### Exercise details
Within the entries below, find the lines that hold "beside" and report only how many there are.

### Extracted data
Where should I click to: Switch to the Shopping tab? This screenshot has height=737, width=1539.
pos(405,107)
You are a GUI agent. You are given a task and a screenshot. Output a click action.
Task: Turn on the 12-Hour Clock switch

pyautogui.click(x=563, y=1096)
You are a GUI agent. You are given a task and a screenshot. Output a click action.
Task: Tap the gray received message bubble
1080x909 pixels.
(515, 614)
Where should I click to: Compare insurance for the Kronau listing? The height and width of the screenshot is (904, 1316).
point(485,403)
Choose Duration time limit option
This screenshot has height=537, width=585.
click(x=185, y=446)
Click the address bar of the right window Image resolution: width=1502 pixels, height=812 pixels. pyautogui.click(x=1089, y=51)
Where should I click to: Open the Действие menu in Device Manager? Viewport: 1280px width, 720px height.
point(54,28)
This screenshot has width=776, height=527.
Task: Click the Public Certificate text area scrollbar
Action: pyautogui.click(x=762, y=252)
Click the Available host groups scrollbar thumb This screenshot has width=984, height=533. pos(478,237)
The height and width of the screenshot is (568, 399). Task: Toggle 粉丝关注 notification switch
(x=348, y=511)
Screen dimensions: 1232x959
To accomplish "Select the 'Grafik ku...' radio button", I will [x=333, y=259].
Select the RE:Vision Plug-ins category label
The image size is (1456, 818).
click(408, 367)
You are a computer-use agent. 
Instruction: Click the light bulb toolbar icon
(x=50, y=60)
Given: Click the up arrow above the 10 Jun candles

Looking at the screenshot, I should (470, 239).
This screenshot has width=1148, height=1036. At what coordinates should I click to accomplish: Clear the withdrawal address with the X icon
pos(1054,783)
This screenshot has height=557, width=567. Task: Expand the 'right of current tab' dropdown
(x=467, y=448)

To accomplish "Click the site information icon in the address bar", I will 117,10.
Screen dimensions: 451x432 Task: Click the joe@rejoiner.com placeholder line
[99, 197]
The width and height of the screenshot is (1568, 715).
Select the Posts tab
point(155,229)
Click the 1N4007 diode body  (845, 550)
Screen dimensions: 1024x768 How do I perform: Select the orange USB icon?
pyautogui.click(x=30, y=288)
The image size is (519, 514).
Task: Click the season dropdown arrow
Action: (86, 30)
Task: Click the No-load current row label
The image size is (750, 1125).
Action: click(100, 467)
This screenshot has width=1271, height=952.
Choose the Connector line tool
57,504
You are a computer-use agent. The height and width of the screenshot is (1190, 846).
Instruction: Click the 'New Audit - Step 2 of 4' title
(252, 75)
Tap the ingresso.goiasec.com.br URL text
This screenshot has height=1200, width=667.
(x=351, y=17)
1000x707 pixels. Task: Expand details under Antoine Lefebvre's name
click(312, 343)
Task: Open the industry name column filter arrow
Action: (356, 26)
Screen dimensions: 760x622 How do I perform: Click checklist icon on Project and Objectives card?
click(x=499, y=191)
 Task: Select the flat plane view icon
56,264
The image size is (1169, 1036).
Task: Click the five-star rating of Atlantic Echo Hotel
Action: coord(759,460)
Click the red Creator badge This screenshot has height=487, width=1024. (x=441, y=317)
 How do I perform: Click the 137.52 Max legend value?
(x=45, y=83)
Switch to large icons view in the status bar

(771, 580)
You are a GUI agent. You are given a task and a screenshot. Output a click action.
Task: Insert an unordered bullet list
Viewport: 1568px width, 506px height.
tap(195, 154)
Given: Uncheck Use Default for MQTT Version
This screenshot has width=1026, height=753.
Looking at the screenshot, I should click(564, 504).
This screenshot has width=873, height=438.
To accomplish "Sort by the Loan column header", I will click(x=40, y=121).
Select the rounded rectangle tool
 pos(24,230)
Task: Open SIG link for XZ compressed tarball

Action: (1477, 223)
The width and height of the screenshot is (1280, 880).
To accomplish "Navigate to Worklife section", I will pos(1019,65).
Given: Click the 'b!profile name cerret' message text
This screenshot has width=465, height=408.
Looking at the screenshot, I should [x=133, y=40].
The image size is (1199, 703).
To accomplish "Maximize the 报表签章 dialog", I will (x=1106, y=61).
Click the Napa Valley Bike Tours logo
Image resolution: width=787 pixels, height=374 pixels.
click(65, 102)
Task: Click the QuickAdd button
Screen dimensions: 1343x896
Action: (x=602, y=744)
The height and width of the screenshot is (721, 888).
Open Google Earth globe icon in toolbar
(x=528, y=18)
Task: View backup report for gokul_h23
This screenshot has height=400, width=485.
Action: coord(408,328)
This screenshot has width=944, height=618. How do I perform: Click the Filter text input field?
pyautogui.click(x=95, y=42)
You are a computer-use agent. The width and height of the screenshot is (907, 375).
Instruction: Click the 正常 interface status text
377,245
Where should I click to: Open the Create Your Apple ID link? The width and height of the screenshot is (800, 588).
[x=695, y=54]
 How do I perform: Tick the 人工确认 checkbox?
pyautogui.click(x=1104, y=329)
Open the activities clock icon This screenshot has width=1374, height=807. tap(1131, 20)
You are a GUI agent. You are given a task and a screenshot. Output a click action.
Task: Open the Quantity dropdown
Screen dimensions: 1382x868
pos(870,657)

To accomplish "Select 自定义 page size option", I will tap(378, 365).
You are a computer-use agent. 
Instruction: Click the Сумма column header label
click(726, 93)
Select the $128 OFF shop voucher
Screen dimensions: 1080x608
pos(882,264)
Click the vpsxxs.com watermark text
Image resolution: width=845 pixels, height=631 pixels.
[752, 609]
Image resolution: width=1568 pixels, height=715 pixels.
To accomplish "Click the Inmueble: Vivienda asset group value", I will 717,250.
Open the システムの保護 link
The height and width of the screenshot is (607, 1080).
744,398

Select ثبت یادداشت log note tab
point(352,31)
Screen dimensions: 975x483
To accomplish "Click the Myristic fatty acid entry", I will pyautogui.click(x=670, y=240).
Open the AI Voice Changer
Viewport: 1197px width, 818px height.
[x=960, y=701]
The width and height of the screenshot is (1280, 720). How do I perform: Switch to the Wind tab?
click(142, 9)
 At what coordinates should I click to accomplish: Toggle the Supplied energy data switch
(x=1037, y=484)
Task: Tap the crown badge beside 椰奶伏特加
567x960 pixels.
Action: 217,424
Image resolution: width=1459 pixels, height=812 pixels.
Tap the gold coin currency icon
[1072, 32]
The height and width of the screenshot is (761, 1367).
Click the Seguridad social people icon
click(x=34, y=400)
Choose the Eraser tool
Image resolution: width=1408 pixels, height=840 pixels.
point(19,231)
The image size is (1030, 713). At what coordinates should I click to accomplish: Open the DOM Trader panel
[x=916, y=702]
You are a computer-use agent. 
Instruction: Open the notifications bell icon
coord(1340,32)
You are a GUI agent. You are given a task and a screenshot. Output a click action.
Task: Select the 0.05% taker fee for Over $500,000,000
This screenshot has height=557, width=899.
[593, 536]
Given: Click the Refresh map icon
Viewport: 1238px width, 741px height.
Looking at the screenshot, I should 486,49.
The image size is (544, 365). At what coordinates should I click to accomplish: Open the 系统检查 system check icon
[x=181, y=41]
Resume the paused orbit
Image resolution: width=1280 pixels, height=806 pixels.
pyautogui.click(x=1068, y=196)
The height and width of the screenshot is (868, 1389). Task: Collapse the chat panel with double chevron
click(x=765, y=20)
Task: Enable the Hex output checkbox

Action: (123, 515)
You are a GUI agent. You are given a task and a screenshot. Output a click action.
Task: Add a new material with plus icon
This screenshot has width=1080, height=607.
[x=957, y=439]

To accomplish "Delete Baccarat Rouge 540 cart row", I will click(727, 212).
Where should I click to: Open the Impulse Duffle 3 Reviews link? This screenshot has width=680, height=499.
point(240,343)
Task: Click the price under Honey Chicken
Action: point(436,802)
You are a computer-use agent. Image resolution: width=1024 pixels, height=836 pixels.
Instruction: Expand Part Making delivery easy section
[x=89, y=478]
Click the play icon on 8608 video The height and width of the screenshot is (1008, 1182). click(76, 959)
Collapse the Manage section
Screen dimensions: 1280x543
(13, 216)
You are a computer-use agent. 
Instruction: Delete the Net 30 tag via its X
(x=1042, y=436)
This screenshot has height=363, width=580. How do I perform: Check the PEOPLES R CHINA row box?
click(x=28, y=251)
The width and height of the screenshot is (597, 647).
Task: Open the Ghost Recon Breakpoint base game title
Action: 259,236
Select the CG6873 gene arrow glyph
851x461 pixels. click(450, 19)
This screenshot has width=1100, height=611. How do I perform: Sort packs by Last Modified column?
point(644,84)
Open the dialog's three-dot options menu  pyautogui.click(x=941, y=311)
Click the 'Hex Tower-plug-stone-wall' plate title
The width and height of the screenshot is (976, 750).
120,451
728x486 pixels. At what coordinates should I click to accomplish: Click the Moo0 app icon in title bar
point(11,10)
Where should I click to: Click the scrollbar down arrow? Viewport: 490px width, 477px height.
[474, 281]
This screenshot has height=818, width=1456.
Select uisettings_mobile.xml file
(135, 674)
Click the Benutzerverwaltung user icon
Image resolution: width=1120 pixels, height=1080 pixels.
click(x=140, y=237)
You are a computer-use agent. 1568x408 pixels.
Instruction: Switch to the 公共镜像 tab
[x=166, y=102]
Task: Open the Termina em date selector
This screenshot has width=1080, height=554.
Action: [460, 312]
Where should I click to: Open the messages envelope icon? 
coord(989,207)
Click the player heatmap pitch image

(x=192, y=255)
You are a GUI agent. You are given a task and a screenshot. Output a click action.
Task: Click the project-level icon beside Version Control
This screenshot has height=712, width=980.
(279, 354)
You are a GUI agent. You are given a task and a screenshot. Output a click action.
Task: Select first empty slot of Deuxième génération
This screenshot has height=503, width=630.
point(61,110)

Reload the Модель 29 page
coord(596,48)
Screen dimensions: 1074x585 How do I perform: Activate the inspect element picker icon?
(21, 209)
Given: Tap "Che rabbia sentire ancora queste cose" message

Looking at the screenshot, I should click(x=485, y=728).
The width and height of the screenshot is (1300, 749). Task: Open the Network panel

### Result for this task
2